| Testo fornito |
((

E' possibile potenziare il processo di fotosintesi delle piante in modo da avere raccolti più abbondanti? La risposta sembra essere affermativa visto che un gruppo di ricercatori dell'Università di Berkeley e dell'Università dell'Illinois ha pubblicato un articolo su Science in cui hanno dimostrato di essere riusciti a migliorare il modo in cui i vegetali trasformano l'energia del sole in nutrimento.
Nei campi sperimentali il team di ricercatori ha osservato un aumento dell'efficienza fotosintetica e della biomassa prodotta del 15%.

A cosa è dovuta questa crescita miracolosa? Il segreto va ricercato in un meccanismo di protezione che le piante mettono in atto per gestire una illuminazione eccessiva. I vegetali infatti adattano il proprio metabolismo alle condizioni di luce ambientali. Quando i raggi del sole sono troppo intensi e rischiano di danneggiare le foglie l'energia in eccesso viene dissipata sotto forma di calore, mentre quando la luce è meno intensa viene sfruttata interamente.

Il problema si ha quando le condizioni di luce cambiano velocemente, ad esempio al passaggio di una nuvola o quando foglie ad altezze maggiori ombreggiano quelle sottostanti. Il sistema fotosintetico si adatta lentamente e dunque non riesce a sfruttare tutta la luce che riceve. Una foglia colpita in pieno dal sole dissipa energia, ma quando viene coperta da una nuvola impiega alcuni minuti per adattarsi. Gli studi condotti imputano a questa lentezza un 20% di perdita di raccolto.

L'innovazione del team guidato dai professori Johannes Kromdijk e Stephen Lond, dell'Università dell'Illinois, è stata quella di velocizzare l'adattamento della pianta intervenendo a livello genetico.
Delle piante di tabacco sono state infatti modificate per rispondere prontamente ai cambiamenti di luce e i risultati sono stati sorprendenti. Le piante hanno prodotto il 15% in più di biomassa nelle prove in campo rispetto alle tesi di controllo.

))

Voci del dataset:

((

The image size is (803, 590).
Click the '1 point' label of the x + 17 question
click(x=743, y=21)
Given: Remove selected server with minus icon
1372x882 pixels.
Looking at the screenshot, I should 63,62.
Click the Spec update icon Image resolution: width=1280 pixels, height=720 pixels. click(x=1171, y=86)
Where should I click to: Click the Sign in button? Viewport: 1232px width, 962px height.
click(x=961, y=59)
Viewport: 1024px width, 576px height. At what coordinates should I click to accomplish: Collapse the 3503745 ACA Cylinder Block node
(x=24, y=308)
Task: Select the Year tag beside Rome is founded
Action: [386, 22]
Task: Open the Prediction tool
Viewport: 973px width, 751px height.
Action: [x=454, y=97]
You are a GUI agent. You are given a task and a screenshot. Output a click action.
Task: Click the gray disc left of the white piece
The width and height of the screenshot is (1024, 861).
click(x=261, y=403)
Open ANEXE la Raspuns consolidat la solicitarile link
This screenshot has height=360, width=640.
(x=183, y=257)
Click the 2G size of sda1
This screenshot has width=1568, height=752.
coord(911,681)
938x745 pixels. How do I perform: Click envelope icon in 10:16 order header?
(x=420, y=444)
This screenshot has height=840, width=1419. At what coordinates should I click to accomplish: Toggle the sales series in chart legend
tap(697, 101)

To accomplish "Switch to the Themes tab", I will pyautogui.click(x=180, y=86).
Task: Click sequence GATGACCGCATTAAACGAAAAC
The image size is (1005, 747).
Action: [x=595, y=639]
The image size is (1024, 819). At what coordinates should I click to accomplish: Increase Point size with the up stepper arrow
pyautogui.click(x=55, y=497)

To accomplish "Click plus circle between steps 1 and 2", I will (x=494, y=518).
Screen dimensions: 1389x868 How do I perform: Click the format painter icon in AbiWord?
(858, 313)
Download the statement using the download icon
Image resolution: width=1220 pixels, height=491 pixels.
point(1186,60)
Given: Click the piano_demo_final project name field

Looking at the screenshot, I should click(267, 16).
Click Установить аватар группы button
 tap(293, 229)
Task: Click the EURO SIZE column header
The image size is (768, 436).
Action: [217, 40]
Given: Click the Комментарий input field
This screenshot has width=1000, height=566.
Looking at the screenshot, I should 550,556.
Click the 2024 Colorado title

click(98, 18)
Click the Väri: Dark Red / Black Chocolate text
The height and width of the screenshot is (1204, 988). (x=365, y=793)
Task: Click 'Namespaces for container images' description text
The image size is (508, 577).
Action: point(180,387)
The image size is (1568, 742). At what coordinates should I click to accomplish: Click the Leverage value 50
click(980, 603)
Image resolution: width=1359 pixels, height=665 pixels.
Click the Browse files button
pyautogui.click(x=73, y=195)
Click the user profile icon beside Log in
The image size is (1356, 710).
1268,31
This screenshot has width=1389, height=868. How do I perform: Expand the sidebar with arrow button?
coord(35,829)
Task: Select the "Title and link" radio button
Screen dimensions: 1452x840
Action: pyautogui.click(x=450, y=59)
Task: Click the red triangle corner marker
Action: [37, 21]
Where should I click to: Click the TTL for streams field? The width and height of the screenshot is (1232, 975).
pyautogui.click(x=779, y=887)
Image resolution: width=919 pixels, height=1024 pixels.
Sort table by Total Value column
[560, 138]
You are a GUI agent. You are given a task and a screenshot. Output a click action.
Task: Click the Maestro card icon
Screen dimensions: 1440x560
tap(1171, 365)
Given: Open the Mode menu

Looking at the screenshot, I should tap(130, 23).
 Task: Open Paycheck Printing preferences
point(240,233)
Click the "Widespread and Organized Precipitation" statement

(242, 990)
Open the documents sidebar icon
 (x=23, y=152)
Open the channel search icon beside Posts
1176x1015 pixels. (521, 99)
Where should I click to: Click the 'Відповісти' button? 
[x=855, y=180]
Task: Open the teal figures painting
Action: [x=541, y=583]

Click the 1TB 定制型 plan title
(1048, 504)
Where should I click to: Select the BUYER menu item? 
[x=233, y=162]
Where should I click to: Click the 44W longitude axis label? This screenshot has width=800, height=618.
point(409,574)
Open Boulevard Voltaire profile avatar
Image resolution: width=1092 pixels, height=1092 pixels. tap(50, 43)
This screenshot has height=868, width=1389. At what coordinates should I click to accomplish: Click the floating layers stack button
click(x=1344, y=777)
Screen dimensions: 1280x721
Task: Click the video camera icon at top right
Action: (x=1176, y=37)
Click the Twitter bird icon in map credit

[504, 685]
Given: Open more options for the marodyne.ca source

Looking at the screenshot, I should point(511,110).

))

| Consegna |
Ricopia dal testo sulla fotosintesi il passo che si apre con le parole "Delle piante di" e si chiude con "tesi di controllo.".

| Soluzione |
Delle piante di tabacco sono state infatti modificate per rispondere prontamente ai cambiamenti di luce e i risultati sono stati sorprendenti. Le piante hanno prodotto il 15% in più di biomassa nelle prove in campo rispetto alle tesi di controllo.